- **WHAT THE EXERCISE ASKS**: Please restate the data that follows, leaving every word in place.
== DATASET CONTENT
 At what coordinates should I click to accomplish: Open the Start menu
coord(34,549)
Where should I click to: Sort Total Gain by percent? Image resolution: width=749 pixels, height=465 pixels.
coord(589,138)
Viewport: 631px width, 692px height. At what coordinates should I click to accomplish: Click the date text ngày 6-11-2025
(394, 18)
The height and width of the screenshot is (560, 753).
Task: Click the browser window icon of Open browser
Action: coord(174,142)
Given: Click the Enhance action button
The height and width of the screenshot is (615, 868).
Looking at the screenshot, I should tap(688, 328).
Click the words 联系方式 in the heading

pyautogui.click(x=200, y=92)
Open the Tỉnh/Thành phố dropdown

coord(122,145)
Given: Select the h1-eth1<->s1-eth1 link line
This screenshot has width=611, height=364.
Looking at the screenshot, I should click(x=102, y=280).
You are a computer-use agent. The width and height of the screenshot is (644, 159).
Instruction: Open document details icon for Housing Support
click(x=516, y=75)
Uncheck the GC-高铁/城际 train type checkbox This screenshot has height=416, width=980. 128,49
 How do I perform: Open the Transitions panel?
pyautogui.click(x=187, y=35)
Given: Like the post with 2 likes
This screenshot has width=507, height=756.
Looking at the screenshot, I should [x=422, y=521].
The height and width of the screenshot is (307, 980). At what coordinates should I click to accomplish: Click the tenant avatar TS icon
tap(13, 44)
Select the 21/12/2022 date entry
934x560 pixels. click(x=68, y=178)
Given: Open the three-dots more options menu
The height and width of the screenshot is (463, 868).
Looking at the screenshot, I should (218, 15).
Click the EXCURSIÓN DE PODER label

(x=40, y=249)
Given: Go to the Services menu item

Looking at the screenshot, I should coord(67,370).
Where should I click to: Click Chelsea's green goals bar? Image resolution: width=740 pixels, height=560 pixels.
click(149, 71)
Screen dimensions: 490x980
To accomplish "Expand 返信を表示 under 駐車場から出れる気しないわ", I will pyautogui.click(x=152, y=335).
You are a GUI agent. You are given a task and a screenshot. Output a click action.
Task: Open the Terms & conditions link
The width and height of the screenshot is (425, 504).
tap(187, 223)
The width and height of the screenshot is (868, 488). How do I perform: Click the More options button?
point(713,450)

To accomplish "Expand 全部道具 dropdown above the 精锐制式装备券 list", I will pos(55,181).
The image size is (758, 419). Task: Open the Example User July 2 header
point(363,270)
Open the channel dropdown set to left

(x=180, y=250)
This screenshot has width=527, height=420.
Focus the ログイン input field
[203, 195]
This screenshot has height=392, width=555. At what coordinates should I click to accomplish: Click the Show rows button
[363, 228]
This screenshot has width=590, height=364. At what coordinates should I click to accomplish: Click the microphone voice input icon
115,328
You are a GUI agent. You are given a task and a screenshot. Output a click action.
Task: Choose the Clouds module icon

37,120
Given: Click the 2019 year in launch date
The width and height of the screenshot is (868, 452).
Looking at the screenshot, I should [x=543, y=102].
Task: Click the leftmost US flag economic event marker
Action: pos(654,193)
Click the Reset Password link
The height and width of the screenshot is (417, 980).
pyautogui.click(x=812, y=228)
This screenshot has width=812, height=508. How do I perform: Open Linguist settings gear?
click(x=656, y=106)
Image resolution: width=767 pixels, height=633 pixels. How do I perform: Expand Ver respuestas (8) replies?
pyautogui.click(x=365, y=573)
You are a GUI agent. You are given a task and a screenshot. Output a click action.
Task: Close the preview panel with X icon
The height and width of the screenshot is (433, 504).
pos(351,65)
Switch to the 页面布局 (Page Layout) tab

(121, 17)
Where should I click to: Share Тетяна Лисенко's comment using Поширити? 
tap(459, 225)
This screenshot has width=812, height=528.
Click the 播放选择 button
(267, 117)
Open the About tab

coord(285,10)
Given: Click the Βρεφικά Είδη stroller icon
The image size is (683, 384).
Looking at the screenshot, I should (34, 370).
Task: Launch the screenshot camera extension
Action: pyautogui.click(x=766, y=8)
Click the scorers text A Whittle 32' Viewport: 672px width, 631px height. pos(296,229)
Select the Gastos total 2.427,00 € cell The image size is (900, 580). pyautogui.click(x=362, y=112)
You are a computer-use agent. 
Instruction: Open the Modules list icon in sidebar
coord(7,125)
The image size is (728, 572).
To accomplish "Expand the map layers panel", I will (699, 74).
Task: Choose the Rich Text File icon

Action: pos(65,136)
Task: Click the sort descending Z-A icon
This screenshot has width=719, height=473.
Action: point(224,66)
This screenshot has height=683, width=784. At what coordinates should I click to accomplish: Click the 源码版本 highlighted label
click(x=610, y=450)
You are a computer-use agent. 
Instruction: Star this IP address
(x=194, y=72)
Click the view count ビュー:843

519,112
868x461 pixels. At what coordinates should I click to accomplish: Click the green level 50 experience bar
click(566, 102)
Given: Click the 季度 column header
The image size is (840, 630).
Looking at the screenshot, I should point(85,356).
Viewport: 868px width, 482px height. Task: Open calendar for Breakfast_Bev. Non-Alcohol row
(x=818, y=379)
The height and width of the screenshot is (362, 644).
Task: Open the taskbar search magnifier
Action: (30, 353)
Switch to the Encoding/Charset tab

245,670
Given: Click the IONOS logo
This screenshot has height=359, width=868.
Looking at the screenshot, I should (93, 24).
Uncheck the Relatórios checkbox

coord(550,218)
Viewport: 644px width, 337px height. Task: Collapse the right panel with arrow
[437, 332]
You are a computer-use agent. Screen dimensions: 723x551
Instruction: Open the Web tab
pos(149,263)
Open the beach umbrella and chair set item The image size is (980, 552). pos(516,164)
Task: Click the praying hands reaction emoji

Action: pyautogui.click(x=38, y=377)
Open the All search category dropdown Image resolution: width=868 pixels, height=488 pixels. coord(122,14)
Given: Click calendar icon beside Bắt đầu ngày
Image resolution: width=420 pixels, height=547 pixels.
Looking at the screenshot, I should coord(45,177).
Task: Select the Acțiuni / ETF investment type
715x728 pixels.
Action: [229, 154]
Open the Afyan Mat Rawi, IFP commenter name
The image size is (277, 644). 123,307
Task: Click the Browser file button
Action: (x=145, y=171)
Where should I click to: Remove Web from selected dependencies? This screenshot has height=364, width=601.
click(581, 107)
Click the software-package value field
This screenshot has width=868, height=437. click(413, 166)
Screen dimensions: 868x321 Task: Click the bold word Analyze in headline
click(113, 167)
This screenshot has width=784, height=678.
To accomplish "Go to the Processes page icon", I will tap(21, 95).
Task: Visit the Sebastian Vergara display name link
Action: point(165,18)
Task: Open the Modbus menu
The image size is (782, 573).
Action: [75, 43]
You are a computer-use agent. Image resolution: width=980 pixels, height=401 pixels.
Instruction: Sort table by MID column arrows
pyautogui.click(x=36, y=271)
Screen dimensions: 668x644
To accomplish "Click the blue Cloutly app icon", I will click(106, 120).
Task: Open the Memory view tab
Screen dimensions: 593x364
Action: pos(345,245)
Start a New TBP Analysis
====
- **ANSWER FOR THIS EXERCISE**:
 At what coordinates should I click to accomplish: Open the Start menu
coord(34,549)
Where should I click to: Sort Total Gain by percent? Image resolution: width=749 pixels, height=465 pixels.
coord(589,138)
Viewport: 631px width, 692px height. At what coordinates should I click to accomplish: Click the date text ngày 6-11-2025
(394, 18)
The height and width of the screenshot is (560, 753).
Task: Click the browser window icon of Open browser
Action: coord(174,142)
Given: Click the Enhance action button
The height and width of the screenshot is (615, 868).
Looking at the screenshot, I should tap(688, 328).
Click the words 联系方式 in the heading

pyautogui.click(x=200, y=92)
Open the Tỉnh/Thành phố dropdown

coord(122,145)
Given: Select the h1-eth1<->s1-eth1 link line
This screenshot has width=611, height=364.
Looking at the screenshot, I should click(x=102, y=280).
You are a computer-use agent. The width and height of the screenshot is (644, 159).
Instruction: Open document details icon for Housing Support
click(x=516, y=75)
Uncheck the GC-高铁/城际 train type checkbox This screenshot has height=416, width=980. 128,49
 How do I perform: Open the Transitions panel?
pyautogui.click(x=187, y=35)
Given: Like the post with 2 likes
This screenshot has width=507, height=756.
Looking at the screenshot, I should [x=422, y=521].
The height and width of the screenshot is (307, 980). At what coordinates should I click to accomplish: Click the tenant avatar TS icon
tap(13, 44)
Select the 21/12/2022 date entry
934x560 pixels. click(x=68, y=178)
Given: Open the three-dots more options menu
The height and width of the screenshot is (463, 868).
Looking at the screenshot, I should (218, 15).
Click the EXCURSIÓN DE PODER label

(x=40, y=249)
Given: Go to the Services menu item

Looking at the screenshot, I should coord(67,370).
Where should I click to: Click Chelsea's green goals bar? Image resolution: width=740 pixels, height=560 pixels.
click(149, 71)
Screen dimensions: 490x980
To accomplish "Expand 返信を表示 under 駐車場から出れる気しないわ", I will pyautogui.click(x=152, y=335).
You are a GUI agent. You are given a task and a screenshot. Output a click action.
Task: Open the Terms & conditions link
The width and height of the screenshot is (425, 504).
tap(187, 223)
The width and height of the screenshot is (868, 488). How do I perform: Click the More options button?
point(713,450)

To accomplish "Expand 全部道具 dropdown above the 精锐制式装备券 list", I will pos(55,181).
The image size is (758, 419). Task: Open the Example User July 2 header
point(363,270)
Open the channel dropdown set to left

(x=180, y=250)
This screenshot has width=527, height=420.
Focus the ログイン input field
[203, 195]
This screenshot has height=392, width=555. At what coordinates should I click to accomplish: Click the Show rows button
[363, 228]
This screenshot has width=590, height=364. At what coordinates should I click to accomplish: Click the microphone voice input icon
115,328
You are a GUI agent. You are given a task and a screenshot. Output a click action.
Task: Choose the Clouds module icon

37,120
Given: Click the 2019 year in launch date
The width and height of the screenshot is (868, 452).
Looking at the screenshot, I should [x=543, y=102].
Task: Click the leftmost US flag economic event marker
Action: pos(654,193)
Click the Reset Password link
The height and width of the screenshot is (417, 980).
pyautogui.click(x=812, y=228)
This screenshot has width=812, height=508. How do I perform: Open Linguist settings gear?
click(x=656, y=106)
Image resolution: width=767 pixels, height=633 pixels. How do I perform: Expand Ver respuestas (8) replies?
pyautogui.click(x=365, y=573)
You are a GUI agent. You are given a task and a screenshot. Output a click action.
Task: Close the preview panel with X icon
The height and width of the screenshot is (433, 504).
pos(351,65)
Switch to the 页面布局 (Page Layout) tab

(121, 17)
Where should I click to: Share Тетяна Лисенко's comment using Поширити? 
tap(459, 225)
This screenshot has width=812, height=528.
Click the 播放选择 button
(267, 117)
Open the About tab

coord(285,10)
Given: Click the Βρεφικά Είδη stroller icon
The image size is (683, 384).
Looking at the screenshot, I should (34, 370).
Task: Launch the screenshot camera extension
Action: pyautogui.click(x=766, y=8)
Click the scorers text A Whittle 32' Viewport: 672px width, 631px height. pos(296,229)
Select the Gastos total 2.427,00 € cell The image size is (900, 580). pyautogui.click(x=362, y=112)
You are a computer-use agent. 
Instruction: Open the Modules list icon in sidebar
coord(7,125)
The image size is (728, 572).
To accomplish "Expand the map layers panel", I will (699, 74).
Task: Choose the Rich Text File icon

Action: pos(65,136)
Task: Click the sort descending Z-A icon
This screenshot has width=719, height=473.
Action: point(224,66)
This screenshot has height=683, width=784. At what coordinates should I click to accomplish: Click the 源码版本 highlighted label
click(x=610, y=450)
You are a computer-use agent. 
Instruction: Star this IP address
(x=194, y=72)
Click the view count ビュー:843

519,112
868x461 pixels. At what coordinates should I click to accomplish: Click the green level 50 experience bar
click(566, 102)
Given: Click the 季度 column header
The image size is (840, 630).
Looking at the screenshot, I should point(85,356).
Viewport: 868px width, 482px height. Task: Open calendar for Breakfast_Bev. Non-Alcohol row
(x=818, y=379)
The height and width of the screenshot is (362, 644).
Task: Open the taskbar search magnifier
Action: (30, 353)
Switch to the Encoding/Charset tab

245,670
Given: Click the IONOS logo
This screenshot has height=359, width=868.
Looking at the screenshot, I should (93, 24).
Uncheck the Relatórios checkbox

coord(550,218)
Viewport: 644px width, 337px height. Task: Collapse the right panel with arrow
[437, 332]
You are a computer-use agent. Screen dimensions: 723x551
Instruction: Open the Web tab
pos(149,263)
Open the beach umbrella and chair set item The image size is (980, 552). pos(516,164)
Task: Click the praying hands reaction emoji

Action: pyautogui.click(x=38, y=377)
Open the All search category dropdown Image resolution: width=868 pixels, height=488 pixels. coord(122,14)
Given: Click calendar icon beside Bắt đầu ngày
Image resolution: width=420 pixels, height=547 pixels.
Looking at the screenshot, I should coord(45,177).
Task: Select the Acțiuni / ETF investment type
715x728 pixels.
Action: [229, 154]
Open the Afyan Mat Rawi, IFP commenter name
The image size is (277, 644). 123,307
Task: Click the Browser file button
Action: (x=145, y=171)
Where should I click to: Remove Web from selected dependencies? This screenshot has height=364, width=601.
click(581, 107)
Click the software-package value field
This screenshot has width=868, height=437. click(413, 166)
Screen dimensions: 868x321 Task: Click the bold word Analyze in headline
click(113, 167)
This screenshot has width=784, height=678.
To accomplish "Go to the Processes page icon", I will tap(21, 95).
Task: Visit the Sebastian Vergara display name link
Action: point(165,18)
Task: Open the Modbus menu
The image size is (782, 573).
Action: [75, 43]
You are a computer-use agent. Image resolution: width=980 pixels, height=401 pixels.
Instruction: Sort table by MID column arrows
pyautogui.click(x=36, y=271)
Screen dimensions: 668x644
To accomplish "Click the blue Cloutly app icon", I will click(106, 120).
Task: Open the Memory view tab
Screen dimensions: 593x364
Action: pos(345,245)
Start a New TBP Analysis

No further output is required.